Aprendizado no Paulistão 2023
— Aprendemos muito com os grandes clubes e com os outros também. A cada jogo aprendemos algo a mais. O Palmeiras do Abel Ferreira é muito organizado taticamente, muito fiel ao que é o Palmeiras. Cada jogo surpreende. Estudamos muito o Palmeiras, assim como todos os outros clubes. Tínhamos todas as informações possíveis de todos os adversários.
O seu futuro já está definido? Como o Água Santa só volta a competir profissionalmente em 2024, você permanece na base ou pode pintar em outro clube para a sequência da temporada?
— Minha permanência no Água segue em aberto. Nada definido para esse segundo semestre, já que o clube não vai participar de nenhuma competição. Pode ser que eu exerça alguma função no sub-20 como analista ou auxiliar ou fique na parte de monitoramento para o Paulistão do ano que vem. Talvez alguma situação para outro clube, mas nada definido ainda.
Você pensa em ser técnico? Temos um exemplo recente de um profissional da sua função, Fernando Lázaro, que deixou de ser analista de desempenho pra ser técnico do Corinthians.

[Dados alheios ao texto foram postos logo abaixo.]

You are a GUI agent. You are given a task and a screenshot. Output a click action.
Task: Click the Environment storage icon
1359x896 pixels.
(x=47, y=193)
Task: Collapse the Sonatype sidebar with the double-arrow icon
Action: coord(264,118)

— Já me fizeram muitas vezes essa pergunta, até internamente no clube. Não tenho esse desejo, pelo menos por agora, de exercer a função de treinador. No Água, como sou analista de desempenho e mercado, após a conclusão do trabalho que é feito durante a semana, estamos sempre no campo auxiliando a comissão técnica, o treinador, em função do treino e dia a dia de trabalho. Querendo ou não, estamos diariamente no campo, auxiliando, conversando com os atletas e com a comissão.